もう45年以上前、私は今井壽惠先生の事務所で先生が撮っていらしたフィルムの整理を行っていました。その時先生が「やはり、無理に追ってもらうとわかってしまうわね」とおっしゃったのです。若駒の走るシーンを取ろうと牧場の方に追ってもらったのだと言います。脇腹の筋肉が緊張して、ちょっと違和感があったらしいのです。それからは私も意識して、追うことをしないようにしています。
もちろん種牡馬の写真で走るシーンが欲しくて、追ってもらうこともありました。オグリキャップなどは、ちょっと気が乗ると止まらなくなり、こちらが心配になるほどだったこともあります。だから、できるだけ自然な本来の姿を撮るようにしています。
何度か牧場にお邪魔していると、馬がよく動く時間や瞬間がわかるようになり、その時に合わせて自分が動くようにしています。今年のお正月は雪が少なく、地面がコチコチに凍っていて、明け1才の若駒でもへっぴり腰で歩く始末でした。それでも、若駒たちは遊びを見つける名人です。今回は、そんな若駒たちの姿を紹介します。
2023.02.06 内藤律子
投げ草
本桐牧場では、4〜5日に一個大きなロールを放牧地に置きます。新しいロールを見つけると、若駒たちは競ってそのロール崩しに参戦するのです。登るもの、崩して転がるもの、参加せず見ているだけのものもいて、見ていて飽きません。
もちろん食べますが、本当に楽しそうなんです。なかなか絵にならず、苦労はしていますがね…。
棒遊び
放牧場で枝を見つけると、くわえて遊ぶ若駒をよく見かけます。仲間と取り合いになったり、こんなに大きなものをと感心するものまで、危なくなさそうならそのままにして見守ります。
雪浴び
1枚目と2枚目はウォーターリーダーで、1枚目の写真はサラブレッドカレンダー2月のものです。この年は一気に雪が降り、大きな吹き溜まりに若駒は大喜び。何度も何度も体をあずけていました。
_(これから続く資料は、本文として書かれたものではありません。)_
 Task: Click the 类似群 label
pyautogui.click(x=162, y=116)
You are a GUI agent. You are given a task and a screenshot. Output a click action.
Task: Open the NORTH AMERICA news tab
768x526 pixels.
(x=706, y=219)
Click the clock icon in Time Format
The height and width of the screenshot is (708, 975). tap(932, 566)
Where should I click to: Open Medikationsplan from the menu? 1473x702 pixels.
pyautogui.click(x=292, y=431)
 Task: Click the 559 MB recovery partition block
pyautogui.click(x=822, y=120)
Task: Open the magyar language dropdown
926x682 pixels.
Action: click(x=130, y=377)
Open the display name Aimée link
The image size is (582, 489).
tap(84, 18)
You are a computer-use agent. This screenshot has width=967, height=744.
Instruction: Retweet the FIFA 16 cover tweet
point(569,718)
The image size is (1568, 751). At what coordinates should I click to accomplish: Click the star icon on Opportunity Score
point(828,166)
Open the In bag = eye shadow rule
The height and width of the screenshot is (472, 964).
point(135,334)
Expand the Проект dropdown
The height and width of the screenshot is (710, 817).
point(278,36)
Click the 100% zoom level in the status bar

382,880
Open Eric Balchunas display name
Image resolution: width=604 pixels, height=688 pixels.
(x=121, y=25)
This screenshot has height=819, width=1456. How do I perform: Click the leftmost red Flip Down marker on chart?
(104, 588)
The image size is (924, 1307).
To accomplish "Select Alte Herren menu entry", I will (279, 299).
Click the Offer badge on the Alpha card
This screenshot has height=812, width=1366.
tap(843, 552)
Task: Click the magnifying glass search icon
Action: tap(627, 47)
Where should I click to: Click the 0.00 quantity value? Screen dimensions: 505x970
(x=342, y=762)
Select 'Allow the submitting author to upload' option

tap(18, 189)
3枚目はバスラットレオン1才時の写真です。2023年とねっこカレンダーの12月にもレオンが登場しますが、ゴロをうつのが大好きでした。
登ったり降りたり
平らな放牧地より、起伏がある放牧地の方が若駒が遊ぶように思います。川や水溜りがあれば水浴びし、冬でもその起伏が遊び場に。あまりそういう放牧地は少ないので、私は好んで撮影させてもらっています。